__Exercise goal__
Write every line of the records below as a JSON list of strings, one string per line, leaving out blank lines.

__Given data__
<<<<

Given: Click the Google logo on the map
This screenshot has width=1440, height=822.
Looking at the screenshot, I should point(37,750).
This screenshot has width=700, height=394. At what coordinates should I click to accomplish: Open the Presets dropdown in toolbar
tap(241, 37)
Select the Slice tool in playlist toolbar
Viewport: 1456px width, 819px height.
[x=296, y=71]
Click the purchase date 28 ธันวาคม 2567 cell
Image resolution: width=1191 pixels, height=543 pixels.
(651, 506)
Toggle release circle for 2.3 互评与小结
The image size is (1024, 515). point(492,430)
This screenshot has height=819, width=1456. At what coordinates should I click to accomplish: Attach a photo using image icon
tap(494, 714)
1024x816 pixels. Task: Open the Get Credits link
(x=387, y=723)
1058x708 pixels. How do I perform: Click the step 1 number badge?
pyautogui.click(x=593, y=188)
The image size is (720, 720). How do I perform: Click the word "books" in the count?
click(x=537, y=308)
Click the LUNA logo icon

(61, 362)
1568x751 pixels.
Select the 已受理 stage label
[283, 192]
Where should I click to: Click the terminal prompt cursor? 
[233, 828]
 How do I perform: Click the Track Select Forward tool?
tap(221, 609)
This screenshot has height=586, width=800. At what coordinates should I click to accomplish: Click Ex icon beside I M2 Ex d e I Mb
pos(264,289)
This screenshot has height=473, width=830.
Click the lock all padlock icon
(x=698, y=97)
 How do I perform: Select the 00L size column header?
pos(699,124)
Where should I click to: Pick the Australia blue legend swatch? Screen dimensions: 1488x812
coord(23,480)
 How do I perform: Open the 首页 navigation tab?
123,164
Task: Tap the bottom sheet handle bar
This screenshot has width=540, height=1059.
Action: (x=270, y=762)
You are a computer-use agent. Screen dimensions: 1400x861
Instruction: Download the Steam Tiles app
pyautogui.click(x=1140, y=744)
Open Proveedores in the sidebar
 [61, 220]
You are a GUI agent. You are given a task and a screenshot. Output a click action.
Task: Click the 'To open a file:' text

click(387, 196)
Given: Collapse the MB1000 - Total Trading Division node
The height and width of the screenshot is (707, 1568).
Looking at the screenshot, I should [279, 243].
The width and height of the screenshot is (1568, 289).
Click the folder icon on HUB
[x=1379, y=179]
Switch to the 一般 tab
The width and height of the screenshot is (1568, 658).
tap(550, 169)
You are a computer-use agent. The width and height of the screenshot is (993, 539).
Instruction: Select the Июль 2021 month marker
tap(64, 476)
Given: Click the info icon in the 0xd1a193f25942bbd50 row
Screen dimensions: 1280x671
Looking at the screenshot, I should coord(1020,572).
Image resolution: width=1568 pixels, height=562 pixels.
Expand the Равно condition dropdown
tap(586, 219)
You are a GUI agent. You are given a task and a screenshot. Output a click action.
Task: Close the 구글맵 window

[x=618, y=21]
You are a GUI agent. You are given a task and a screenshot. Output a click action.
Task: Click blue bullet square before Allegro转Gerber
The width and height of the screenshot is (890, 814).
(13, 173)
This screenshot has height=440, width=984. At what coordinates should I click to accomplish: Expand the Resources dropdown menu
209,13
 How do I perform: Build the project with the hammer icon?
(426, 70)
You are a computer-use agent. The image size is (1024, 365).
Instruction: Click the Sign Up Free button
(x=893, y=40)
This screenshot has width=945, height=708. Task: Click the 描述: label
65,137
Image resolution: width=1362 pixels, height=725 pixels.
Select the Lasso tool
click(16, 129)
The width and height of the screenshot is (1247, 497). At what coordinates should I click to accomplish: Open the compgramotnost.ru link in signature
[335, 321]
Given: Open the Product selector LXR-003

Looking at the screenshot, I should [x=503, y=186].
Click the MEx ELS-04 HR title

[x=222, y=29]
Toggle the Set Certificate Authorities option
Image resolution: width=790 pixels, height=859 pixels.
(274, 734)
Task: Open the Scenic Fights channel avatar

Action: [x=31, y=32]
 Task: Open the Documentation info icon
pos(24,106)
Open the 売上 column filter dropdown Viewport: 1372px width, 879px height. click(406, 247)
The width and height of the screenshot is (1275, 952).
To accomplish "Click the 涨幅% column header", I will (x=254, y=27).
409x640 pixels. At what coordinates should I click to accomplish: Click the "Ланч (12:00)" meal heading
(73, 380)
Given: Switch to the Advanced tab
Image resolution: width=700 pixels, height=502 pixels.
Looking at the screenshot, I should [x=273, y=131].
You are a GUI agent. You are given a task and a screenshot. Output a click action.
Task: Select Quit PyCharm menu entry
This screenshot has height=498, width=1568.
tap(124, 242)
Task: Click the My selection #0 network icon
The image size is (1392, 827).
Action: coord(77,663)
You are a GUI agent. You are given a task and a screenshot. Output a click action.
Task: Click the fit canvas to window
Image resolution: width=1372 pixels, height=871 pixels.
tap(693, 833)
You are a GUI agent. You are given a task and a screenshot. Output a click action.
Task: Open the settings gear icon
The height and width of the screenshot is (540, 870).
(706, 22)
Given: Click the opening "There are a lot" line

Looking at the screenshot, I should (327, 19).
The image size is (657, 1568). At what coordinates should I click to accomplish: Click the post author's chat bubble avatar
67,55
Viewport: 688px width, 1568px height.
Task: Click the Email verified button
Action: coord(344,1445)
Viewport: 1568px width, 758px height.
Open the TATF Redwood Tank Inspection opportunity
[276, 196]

>>>>

__Completed task__
[
  "Given: Click the Google logo on the map",
  "This screenshot has width=1440, height=822.",
  "Looking at the screenshot, I should point(37,750).",
  "This screenshot has width=700, height=394. At what coordinates should I click to accomplish: Open the Presets dropdown in toolbar",
  "tap(241, 37)",
  "Select the Slice tool in playlist toolbar",
  "Viewport: 1456px width, 819px height.",
  "[x=296, y=71]",
  "Click the purchase date 28 ธันวาคม 2567 cell",
  "Image resolution: width=1191 pixels, height=543 pixels.",
  "(651, 506)",
  "Toggle release circle for 2.3 互评与小结",
  "The image size is (1024, 515). point(492,430)",
  "This screenshot has height=819, width=1456. At what coordinates should I click to accomplish: Attach a photo using image icon",
  "tap(494, 714)",
  "1024x816 pixels. Task: Open the Get Credits link",
  "(x=387, y=723)",
  "1058x708 pixels. How do I perform: Click the step 1 number badge?",
  "pyautogui.click(x=593, y=188)",
  "The image size is (720, 720). How do I perform: Click the word \"books\" in the count?",
  "click(x=537, y=308)",
  "Click the LUNA logo icon",
  "(61, 362)",
  "1568x751 pixels.",
  "Select the 已受理 stage label",
  "[283, 192]",
  "Where should I click to: Click the terminal prompt cursor? ",
  "[233, 828]",
  " How do I perform: Click the Track Select Forward tool?",
  "tap(221, 609)",
  "This screenshot has height=586, width=800. At what coordinates should I click to accomplish: Click Ex icon beside I M2 Ex d e I Mb",
  "pos(264,289)",
  "This screenshot has height=473, width=830.",
  "Click the lock all padlock icon",
  "(x=698, y=97)",
  " How do I perform: Select the 00L size column header?",
  "pos(699,124)",
  "Where should I click to: Pick the Australia blue legend swatch? Screen dimensions: 1488x812",
  "coord(23,480)",
  " How do I perform: Open the 首页 navigation tab?",
  "123,164",
  "Task: Tap the bottom sheet handle bar",
  "This screenshot has width=540, height=1059.",
  "Action: (x=270, y=762)",
  "You are a computer-use agent. Screen dimensions: 1400x861",
  "Instruction: Download the Steam Tiles app",
  "pyautogui.click(x=1140, y=744)",
  "Open Proveedores in the sidebar",
  " [61, 220]",
  "You are a GUI agent. You are given a task and a screenshot. Output a click action.",
  "Task: Click the 'To open a file:' text",
  "click(387, 196)",
  "Given: Collapse the MB1000 - Total Trading Division node",
  "The height and width of the screenshot is (707, 1568).",
  "Looking at the screenshot, I should [279, 243].",
  "The width and height of the screenshot is (1568, 289).",
  "Click the folder icon on HUB",
  "[x=1379, y=179]",
  "Switch to the 一般 tab",
  "The width and height of the screenshot is (1568, 658).",
  "tap(550, 169)",
  "You are a computer-use agent. The width and height of the screenshot is (993, 539).",
  "Instruction: Select the Июль 2021 month marker",
  "tap(64, 476)",
  "Given: Click the info icon in the 0xd1a193f25942bbd50 row",
  "Screen dimensions: 1280x671",
  "Looking at the screenshot, I should coord(1020,572).",
  "Image resolution: width=1568 pixels, height=562 pixels.",
  "Expand the Равно condition dropdown",
  "tap(586, 219)",
  "You are a GUI agent. You are given a task and a screenshot. Output a click action.",
  "Task: Close the 구글맵 window",
  "[x=618, y=21]",
  "You are a GUI agent. You are given a task and a screenshot. Output a click action.",
  "Task: Click blue bullet square before Allegro转Gerber",
  "The width and height of the screenshot is (890, 814).",
  "(13, 173)",
  "This screenshot has height=440, width=984. At what coordinates should I click to accomplish: Expand the Resources dropdown menu",
  "209,13",
  " How do I perform: Build the project with the hammer icon?",
  "(426, 70)",
  "You are a computer-use agent. The image size is (1024, 365).",
  "Instruction: Click the Sign Up Free button",
  "(x=893, y=40)",
  "This screenshot has width=945, height=708. Task: Click the 描述: label",
  "65,137",
  "Image resolution: width=1362 pixels, height=725 pixels.",
  "Select the Lasso tool",
  "click(16, 129)",
  "The width and height of the screenshot is (1247, 497). At what coordinates should I click to accomplish: Open the compgramotnost.ru link in signature",
  "[335, 321]",
  "Given: Open the Product selector LXR-003",
  "Looking at the screenshot, I should [x=503, y=186].",
  "Click the MEx ELS-04 HR title",
  "[x=222, y=29]",
  "Toggle the Set Certificate Authorities option",
  "Image resolution: width=790 pixels, height=859 pixels.",
  "(274, 734)",
  "Task: Open the Scenic Fights channel avatar",
  "Action: [x=31, y=32]",
  " Task: Open the Documentation info icon",
  "pos(24,106)",
  "Open the 売上 column filter dropdown Viewport: 1372px width, 879px height. click(406, 247)",
  "The width and height of the screenshot is (1275, 952).",
  "To accomplish \"Click the 涨幅% column header\", I will (x=254, y=27).",
  "409x640 pixels. At what coordinates should I click to accomplish: Click the \"Ланч (12:00)\" meal heading",
  "(73, 380)",
  "Given: Switch to the Advanced tab",
  "Image resolution: width=700 pixels, height=502 pixels.",
  "Looking at the screenshot, I should [x=273, y=131].",
  "You are a GUI agent. You are given a task and a screenshot. Output a click action.",
  "Task: Select Quit PyCharm menu entry",
  "This screenshot has height=498, width=1568.",
  "tap(124, 242)",
  "Task: Click the My selection #0 network icon",
  "The image size is (1392, 827).",
  "Action: coord(77,663)",
  "You are a GUI agent. You are given a task and a screenshot. Output a click action.",
  "Task: Click the fit canvas to window",
  "Image resolution: width=1372 pixels, height=871 pixels.",
  "tap(693, 833)",
  "You are a GUI agent. You are given a task and a screenshot. Output a click action.",
  "Task: Open the settings gear icon",
  "The height and width of the screenshot is (540, 870).",
  "(706, 22)",
  "Given: Click the opening \"There are a lot\" line",
  "Looking at the screenshot, I should (327, 19).",
  "The image size is (657, 1568). At what coordinates should I click to accomplish: Click the post author's chat bubble avatar",
  "67,55",
  "Viewport: 688px width, 1568px height.",
  "Task: Click the Email verified button",
  "Action: coord(344,1445)",
  "Viewport: 1568px width, 758px height.",
  "Open the TATF Redwood Tank Inspection opportunity",
  "[276, 196]"
]